Detalhes do problema: No texto sobre violência em escolas, o que a socióloga Carolina Ricardo aponta como parte importante do problema?

Texto fornecido:
###

Carolina Ricardo aponta que, muitas vezes, uma criança que é invisibilizada busca se tornar um jovem visível por conta desse tipo de violência, então, mostrar detalhes do crime em redes sociais, reportagens ou qualquer outro meio pode servir como uma forma de incentivo.

“Não acho que os ataques acontecem por causa disso, mas assim como há um gatilho para casos de suicídio, que também exigem cuidado na divulgação, se tem algo criminoso sendo planejado por uma pessoa, ver outro massacre acontecendo pode ser um tipo de incentivo. Por isso é necessário responsabilidade na forma como se cobre e se divulga esse tipo de crime.”

Cultura de armas

Embora nem todos os casos de violência em escolas ocorram com armas de fogo, a socióloga Carolina Ricardo avalia que são agentes importantes desse tipo de violência.

“Parte importante do problema é a facilitação do acesso às armas no Brasil. Embora não seja nada comparável ao quão fácil é comprar uma arma nos Estados Unidos, por exemplo, nos últimos anos, se facilitou e incentivou muito o uso de armas. Para alguns, as armas passaram a ser vistas como fator de prestígio.”

###

Material coletado:
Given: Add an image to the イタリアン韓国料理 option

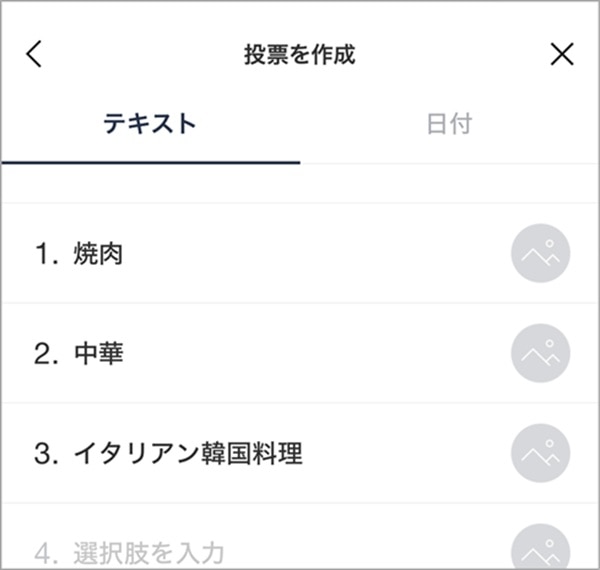Looking at the screenshot, I should pos(540,454).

###

Espaço da resposta: A facilitação do acesso às armas no Brasil.